Re: perf PPC: kernel panic with callchains and context switch events
From: Paul Mackerras <hidden>
Date: 2011-07-25 00:22:13
Also in:
lkml
On Wed, Jul 20, 2011 at 03:57:51PM -0600, David Ahern wrote:
I am hoping someone familiar with PPC can help understand a panic that is generated when capturing callchains with context switch events. Call trace is below. The short of it is that walking the callchain generates a page fault. To handle the page fault the mmap_sem is needed, but it is currently held by setup_arg_pages. setup_arg_pages calls shift_arg_pages with the mmap_sem held. shift_arg_pages then calls move_page_tables which has a cond_resched at the top of its for loop. If the cond_resched() is removed from move_page_tables everything works beautifully - no panics. So, the question: is it normal for walking the stack to trigger a page fault on PPC? The panic is not seen on x86 based systems.

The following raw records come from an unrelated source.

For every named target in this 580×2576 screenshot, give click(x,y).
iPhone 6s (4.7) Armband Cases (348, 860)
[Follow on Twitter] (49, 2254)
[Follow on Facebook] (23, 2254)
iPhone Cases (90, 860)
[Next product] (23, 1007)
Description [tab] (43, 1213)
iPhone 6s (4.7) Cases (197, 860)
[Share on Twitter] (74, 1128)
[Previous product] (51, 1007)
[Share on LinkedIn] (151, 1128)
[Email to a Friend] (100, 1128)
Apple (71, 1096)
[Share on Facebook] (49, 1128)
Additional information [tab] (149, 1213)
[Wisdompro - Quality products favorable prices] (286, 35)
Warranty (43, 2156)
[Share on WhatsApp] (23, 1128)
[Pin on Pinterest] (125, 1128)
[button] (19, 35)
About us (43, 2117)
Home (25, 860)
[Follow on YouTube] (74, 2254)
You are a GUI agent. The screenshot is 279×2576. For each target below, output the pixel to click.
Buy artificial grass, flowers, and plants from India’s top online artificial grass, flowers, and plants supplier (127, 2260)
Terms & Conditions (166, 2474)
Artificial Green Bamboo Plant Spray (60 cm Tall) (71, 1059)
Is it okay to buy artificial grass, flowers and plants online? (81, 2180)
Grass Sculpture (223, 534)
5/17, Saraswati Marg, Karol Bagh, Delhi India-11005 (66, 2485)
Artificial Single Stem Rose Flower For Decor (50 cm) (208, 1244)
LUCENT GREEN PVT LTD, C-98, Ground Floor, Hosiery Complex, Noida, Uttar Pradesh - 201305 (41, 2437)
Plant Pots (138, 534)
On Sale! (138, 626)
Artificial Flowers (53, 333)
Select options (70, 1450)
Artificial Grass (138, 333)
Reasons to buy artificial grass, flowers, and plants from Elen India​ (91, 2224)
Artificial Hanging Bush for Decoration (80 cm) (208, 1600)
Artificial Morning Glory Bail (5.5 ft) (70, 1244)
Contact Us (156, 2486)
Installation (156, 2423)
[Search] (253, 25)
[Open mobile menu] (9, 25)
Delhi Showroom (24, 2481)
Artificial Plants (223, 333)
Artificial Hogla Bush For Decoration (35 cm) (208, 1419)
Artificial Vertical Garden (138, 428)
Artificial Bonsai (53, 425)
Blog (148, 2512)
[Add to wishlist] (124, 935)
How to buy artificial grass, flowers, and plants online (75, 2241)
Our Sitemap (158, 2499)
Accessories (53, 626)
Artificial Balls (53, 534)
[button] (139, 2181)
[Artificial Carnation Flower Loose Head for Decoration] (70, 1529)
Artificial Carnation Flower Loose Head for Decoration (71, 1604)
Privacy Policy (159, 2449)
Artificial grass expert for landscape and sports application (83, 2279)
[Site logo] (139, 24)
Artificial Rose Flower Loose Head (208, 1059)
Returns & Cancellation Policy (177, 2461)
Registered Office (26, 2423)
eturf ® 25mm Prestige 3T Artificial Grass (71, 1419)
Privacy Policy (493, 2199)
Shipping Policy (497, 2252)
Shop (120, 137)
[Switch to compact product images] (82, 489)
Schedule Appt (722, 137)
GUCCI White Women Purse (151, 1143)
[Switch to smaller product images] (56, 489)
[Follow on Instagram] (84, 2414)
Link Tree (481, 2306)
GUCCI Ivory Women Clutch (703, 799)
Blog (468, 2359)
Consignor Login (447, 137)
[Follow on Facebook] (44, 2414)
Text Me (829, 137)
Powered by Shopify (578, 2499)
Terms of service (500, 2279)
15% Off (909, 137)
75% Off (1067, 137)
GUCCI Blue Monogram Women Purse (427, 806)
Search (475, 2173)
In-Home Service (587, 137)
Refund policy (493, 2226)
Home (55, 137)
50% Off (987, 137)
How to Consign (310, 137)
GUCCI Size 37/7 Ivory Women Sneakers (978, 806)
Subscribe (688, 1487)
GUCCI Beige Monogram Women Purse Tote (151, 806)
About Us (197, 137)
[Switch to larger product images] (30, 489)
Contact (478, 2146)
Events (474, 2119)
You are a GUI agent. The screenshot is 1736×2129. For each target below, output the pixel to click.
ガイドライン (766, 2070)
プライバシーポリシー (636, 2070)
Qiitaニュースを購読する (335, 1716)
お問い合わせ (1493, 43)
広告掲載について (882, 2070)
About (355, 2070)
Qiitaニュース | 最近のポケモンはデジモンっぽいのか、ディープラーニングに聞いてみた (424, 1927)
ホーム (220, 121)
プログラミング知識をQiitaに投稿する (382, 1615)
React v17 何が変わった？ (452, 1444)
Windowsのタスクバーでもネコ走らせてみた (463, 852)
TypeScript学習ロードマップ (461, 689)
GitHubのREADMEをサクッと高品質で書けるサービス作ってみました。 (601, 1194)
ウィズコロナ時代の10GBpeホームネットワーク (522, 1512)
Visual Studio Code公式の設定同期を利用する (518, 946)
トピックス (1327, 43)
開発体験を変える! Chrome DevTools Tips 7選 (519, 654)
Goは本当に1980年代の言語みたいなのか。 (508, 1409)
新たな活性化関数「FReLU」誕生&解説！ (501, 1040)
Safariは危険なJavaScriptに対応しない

Walking the user stack can certainly generate a page fault; walking the kernel stack should never generate a page fault. If any page fault is generated reading the user stack frame, we're supposed to detect that and fall back to walking the page tables manually (see read_user_stack_64() in arch/powerpc/kernel/perf_callchain.c). I think I need to check our __get_user_inatomic() implementation. I don't think removing the cond_resched() from move_page_tables is the right answer. Paul.